Minarik touched his shoulder. Innowen had not heard him ente
r. He looked up into his benefactor's worried gaze, and then down at his own dead legs. Taelyn came in behind Minarik with an armload of clean bedding, which he set down on Drushen's empty bed before coming to peer over his master's shoulder.
"How are you, boy?" Minarik said, settling gingerly on the edge of the bed.
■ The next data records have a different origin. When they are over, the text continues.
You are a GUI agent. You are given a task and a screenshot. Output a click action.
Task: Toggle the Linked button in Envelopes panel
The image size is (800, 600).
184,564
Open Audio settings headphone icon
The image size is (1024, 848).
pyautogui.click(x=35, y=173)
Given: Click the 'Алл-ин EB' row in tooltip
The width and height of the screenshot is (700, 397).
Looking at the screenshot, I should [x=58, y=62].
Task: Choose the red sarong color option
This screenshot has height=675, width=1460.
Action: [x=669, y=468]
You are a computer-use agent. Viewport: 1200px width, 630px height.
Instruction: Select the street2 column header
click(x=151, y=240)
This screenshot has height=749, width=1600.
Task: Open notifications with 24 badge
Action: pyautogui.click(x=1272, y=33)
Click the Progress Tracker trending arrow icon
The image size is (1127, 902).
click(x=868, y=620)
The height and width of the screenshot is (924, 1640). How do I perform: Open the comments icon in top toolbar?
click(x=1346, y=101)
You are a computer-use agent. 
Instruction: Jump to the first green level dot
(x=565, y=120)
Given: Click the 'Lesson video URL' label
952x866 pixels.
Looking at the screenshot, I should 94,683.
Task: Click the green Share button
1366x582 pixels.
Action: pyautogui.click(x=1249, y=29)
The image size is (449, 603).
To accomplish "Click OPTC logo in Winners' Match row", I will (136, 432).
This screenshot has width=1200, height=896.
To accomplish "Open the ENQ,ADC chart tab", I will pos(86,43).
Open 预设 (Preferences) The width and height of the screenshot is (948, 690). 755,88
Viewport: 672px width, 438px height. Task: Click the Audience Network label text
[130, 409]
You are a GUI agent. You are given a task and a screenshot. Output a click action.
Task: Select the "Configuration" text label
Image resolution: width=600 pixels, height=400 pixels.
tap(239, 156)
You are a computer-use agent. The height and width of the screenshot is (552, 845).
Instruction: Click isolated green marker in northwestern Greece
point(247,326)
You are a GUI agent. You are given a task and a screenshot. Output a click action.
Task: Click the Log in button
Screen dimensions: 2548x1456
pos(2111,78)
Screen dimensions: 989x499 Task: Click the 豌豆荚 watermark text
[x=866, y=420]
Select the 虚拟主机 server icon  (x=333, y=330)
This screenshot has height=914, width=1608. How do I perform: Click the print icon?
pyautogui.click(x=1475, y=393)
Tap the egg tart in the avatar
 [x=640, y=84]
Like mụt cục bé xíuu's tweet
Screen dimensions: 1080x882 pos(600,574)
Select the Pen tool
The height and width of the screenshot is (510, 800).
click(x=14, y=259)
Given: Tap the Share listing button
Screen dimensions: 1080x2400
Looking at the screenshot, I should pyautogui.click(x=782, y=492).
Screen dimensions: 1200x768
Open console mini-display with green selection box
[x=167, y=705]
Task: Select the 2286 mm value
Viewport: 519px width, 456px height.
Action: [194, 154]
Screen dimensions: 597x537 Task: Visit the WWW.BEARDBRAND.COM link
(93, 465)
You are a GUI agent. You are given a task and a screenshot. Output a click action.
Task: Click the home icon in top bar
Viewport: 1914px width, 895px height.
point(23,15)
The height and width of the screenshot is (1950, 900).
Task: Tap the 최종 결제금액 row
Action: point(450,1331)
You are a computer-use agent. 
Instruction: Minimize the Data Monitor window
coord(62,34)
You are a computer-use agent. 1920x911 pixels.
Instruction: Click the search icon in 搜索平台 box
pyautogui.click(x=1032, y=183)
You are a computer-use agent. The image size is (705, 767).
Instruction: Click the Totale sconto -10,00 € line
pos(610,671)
Innowen turned his gaze slowly back to the lord. Minarik looked terrible. His faced appeared drawn and sleep-deprived. Shadows circled his eyes, and dirt runneled the deep lines of his neck and brow. He smelled, too, of sweat and horse-froth, as though he had ridden some long distance. Yet he had taken time to come see his guest.
"The day passes," Innowen answered in a flat voice, realizing he owed Minarik the courtesy of a response. Still, he could generate no enthusiasm. His lids quivered shut, and he hugged the coverlet as a chill rippled through him. "Drushen is gone."
"I know," Minarik said quietly. "The gate guard told me he left in the middle of the night, taking nothing with him. He said your Drushen was weeping, and that he mumbled a name over and over as he passed through the gate." A hand brushed tenderly over Innowen's damp forehead and pushed back a lock of hair. "Your name, Innocent."
Though he tried to stop it, a droplet squeezed from Innowen's eye and glided down his cheek. He reached up to intercept it, but Minarik instead caught it with his fingertip and held it up to sparkle in the light.
"What passed between you and your guardian last night, boy, to cause you both such grief?" Minarik lowered his hand and wiped the bit of moisture on his tunic near his heart. "The love you bore for each other was plain enough. No father and son could have shown more."
Innowen remembered the pain of Drushen's hands upon him, so strong, hurting, pinning him. Again, confusion and fear swept over him, so powerful, numbing. Yet he recalled also, one layer of memory over another, his guardian's anguish, his pleas for forgiveness, the sorrow and shame on the old woodcutter's face.
What had driven Drushen to hurt him?